Ao som do tango, dançava. Ele bem grudado ao seu corpo. Rodopios frenéticos acompanhados por olhares provocadores. Rosas ao redor. A única luz do ambiente vinha por meio das velas, que espalhavam languidamente suas chamas. A música seguia num crescendo contínuo. Os movimentos atingiam seu auge. Sua alma extasiava-se. Sempre gostara de tango. Chegou a fazer algumas aulas, mas por motivos técnicos (leia-se falta de dinheiro) foi obrigada a abandoná-las. Mas isso não tinha importância alguma. Ele a guiava tão bem! De repente o salão ficou demasiadamente pequeno para eles. Precisavam de mais, cada vez mais. O tango exerce esse poder. Inflama paixões. Atinge os corações mais inatingíveis. Desperta desejos. Voluptuosamente. Exacerba a sensualidade. Os amores tornam-se incontroláveis. Impossível resistir.

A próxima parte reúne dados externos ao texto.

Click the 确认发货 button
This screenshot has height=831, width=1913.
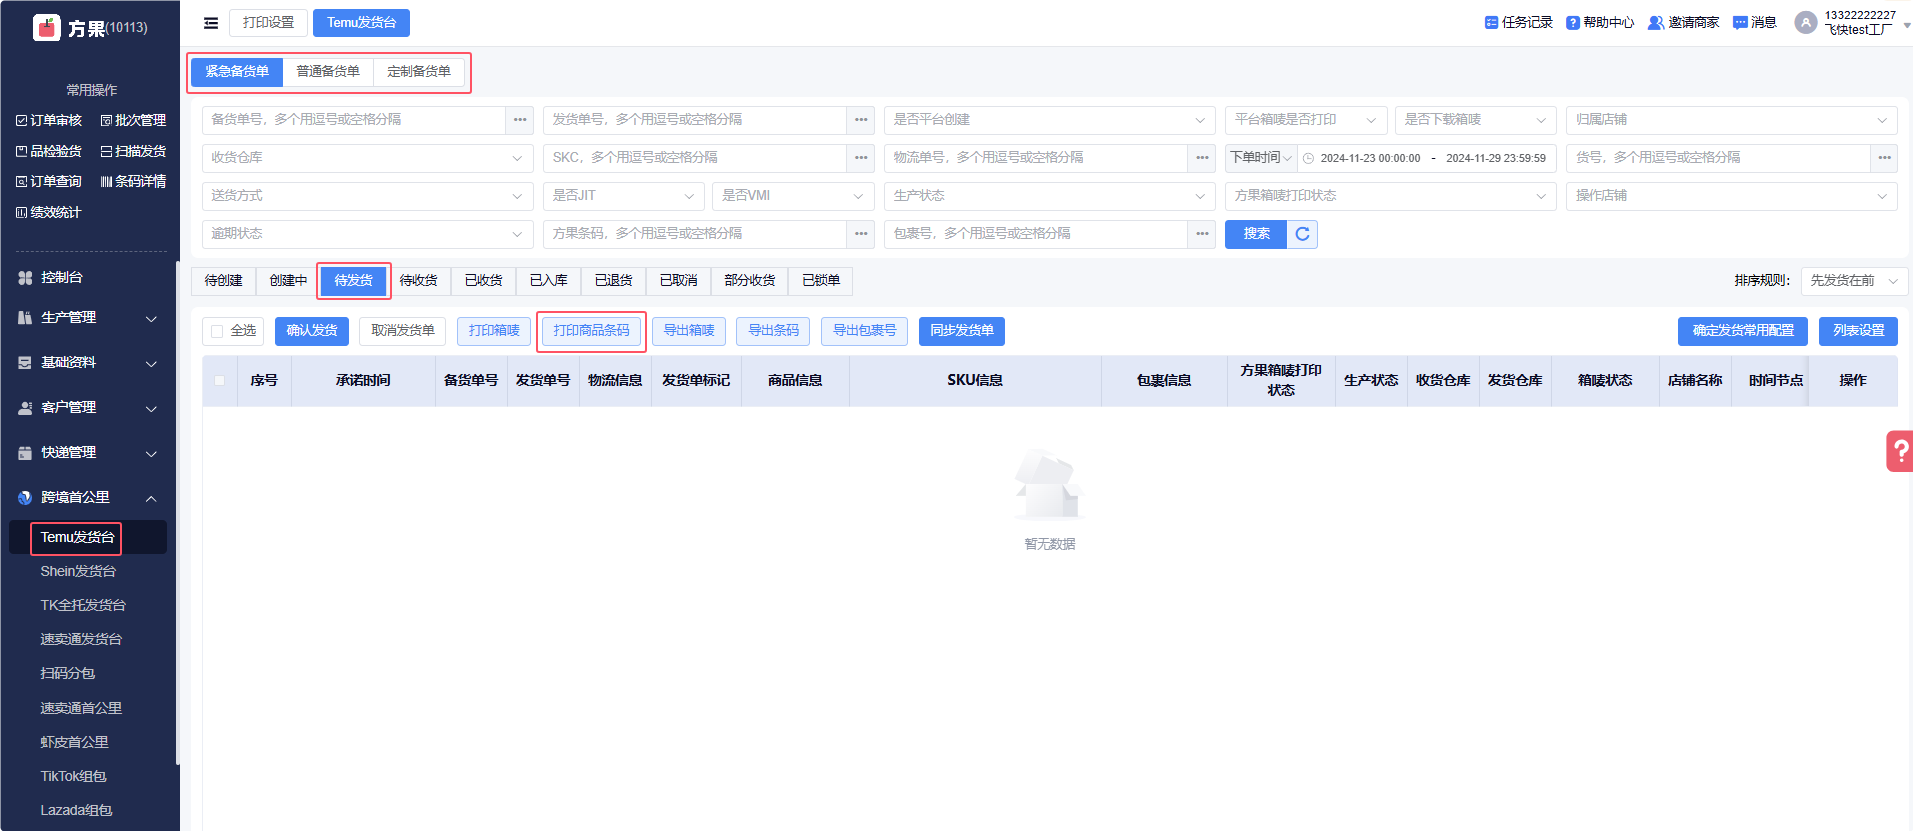click(x=312, y=331)
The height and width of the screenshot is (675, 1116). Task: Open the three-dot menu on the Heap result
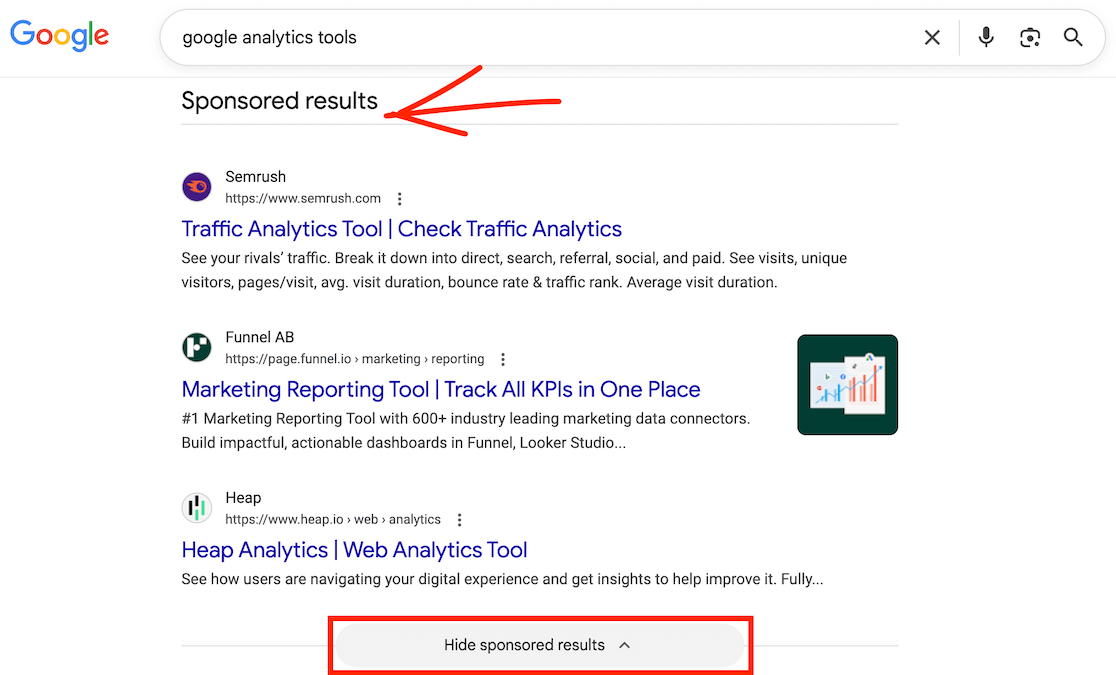459,519
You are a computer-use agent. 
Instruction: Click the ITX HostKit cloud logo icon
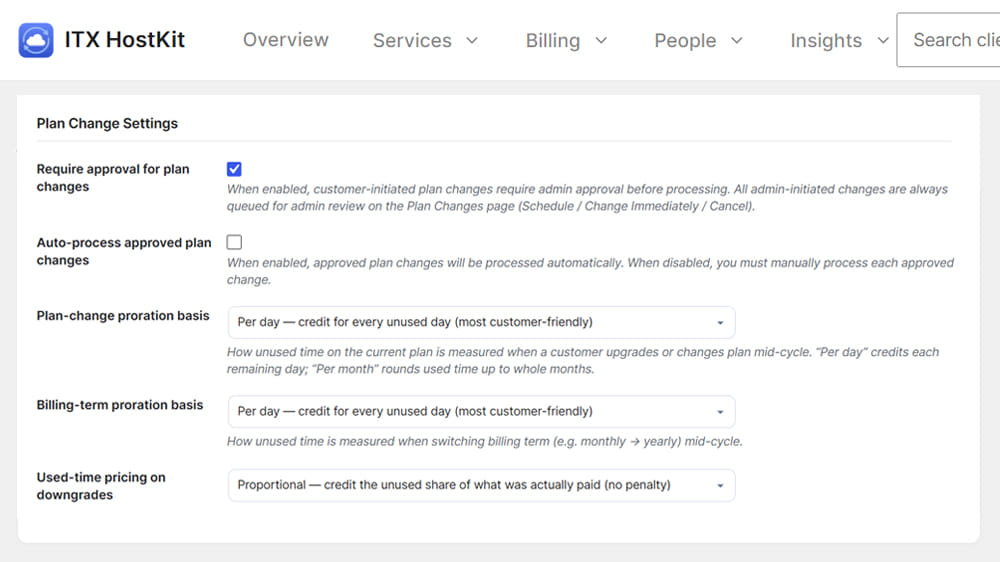point(36,40)
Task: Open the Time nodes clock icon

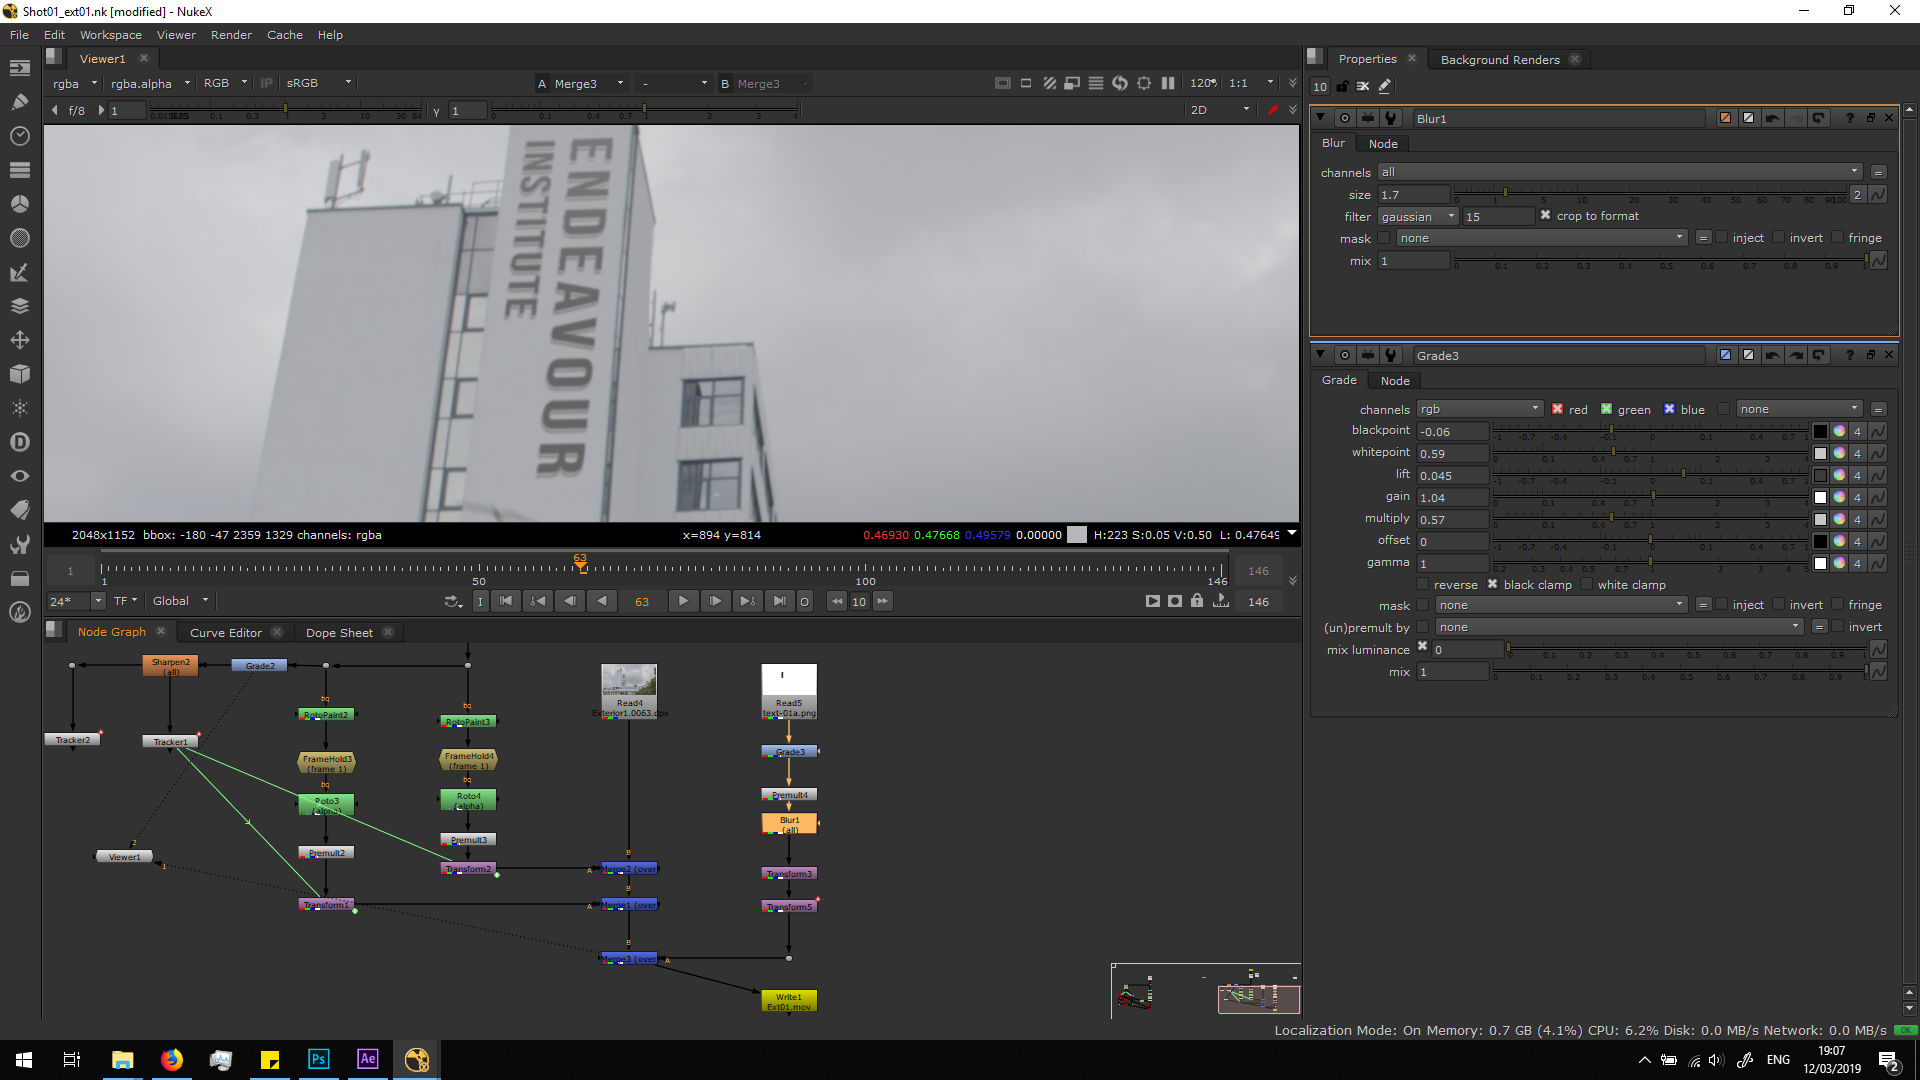Action: 19,135
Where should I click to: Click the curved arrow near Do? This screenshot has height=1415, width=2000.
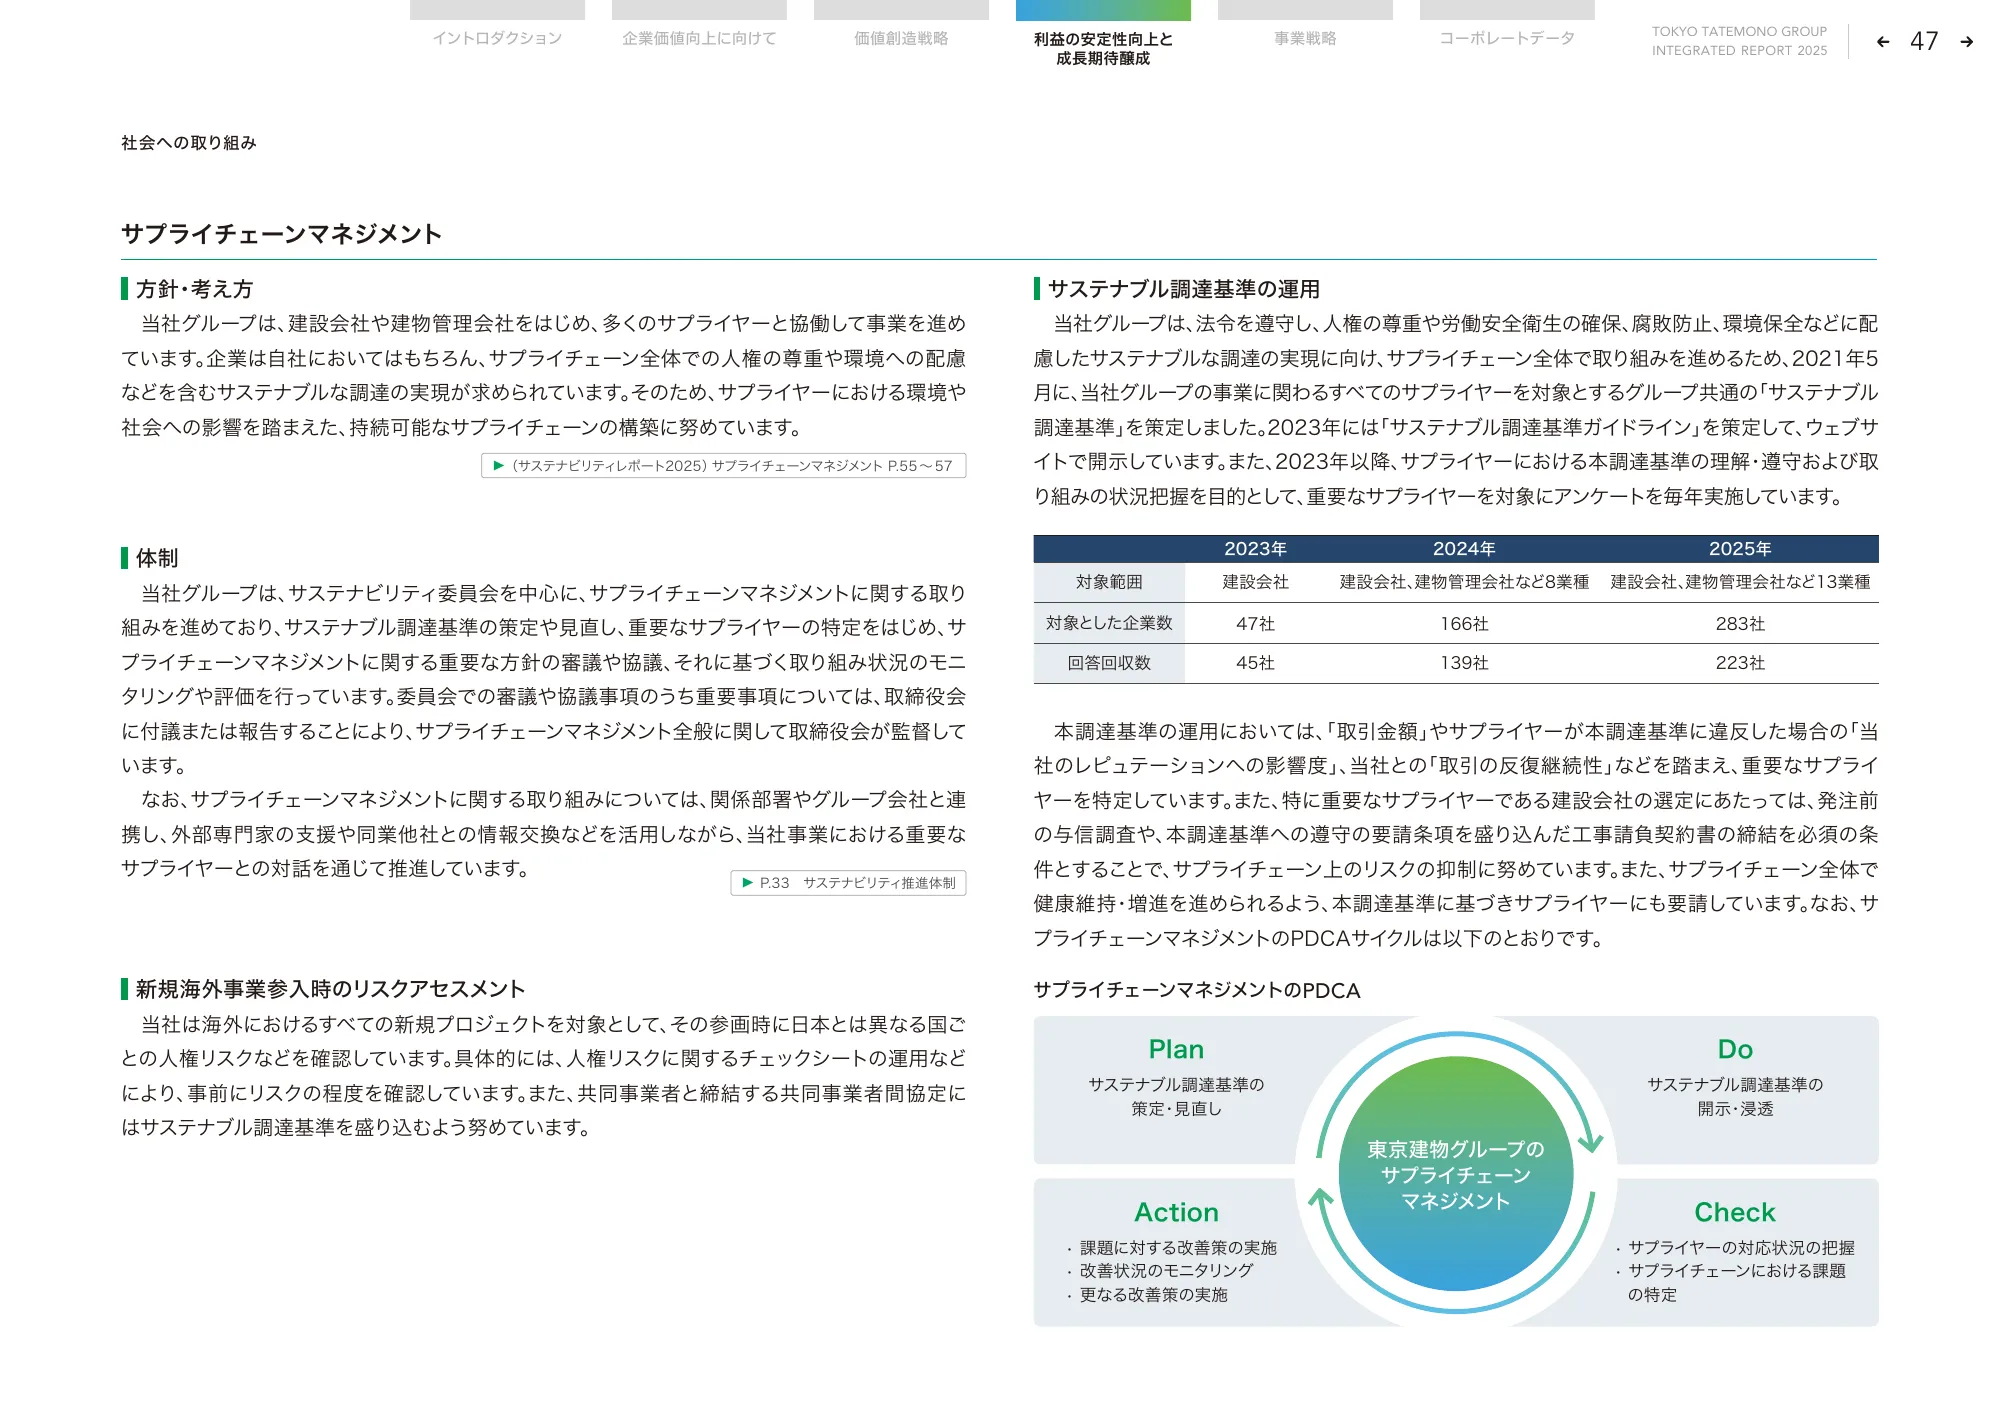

Por mais que ela quisesse, por mais que ela tentasse... Seus lábios fundiam-se numa conexão impenetrável, seus corpos formavam um único organismo, pulsante, ardente, frenético. O ritmo da música integrara-se ao ritmo de seu sangue, tudo era uma mesma coisa, o mundo resumia-se àquilo. Mas ainda precisavam de mais, cada vez mais. Viu-se nua ao lado dele. Onde? Quando? Não sabia, não queria saber. Sentia apenas seus corpos, juntos, para sempre. Era isso que sempre tinha pedido aos céus. Nem que fosse por só uma noite. Estavam cada vez mais entrosados, aproximando-se do ápice daquele louco e delicioso amor. Do nada vem um clarão. Tudo some. Ouve berros. O que está acontecendo? Cadê ele? Cadê a música? Pisca com força. Ao seu lado, um policial. Nossa, como está frio! Olha para frente. Agarrava um poste com força. Sua roupa no chão. Tudo não passara de atentado violento ao pudor.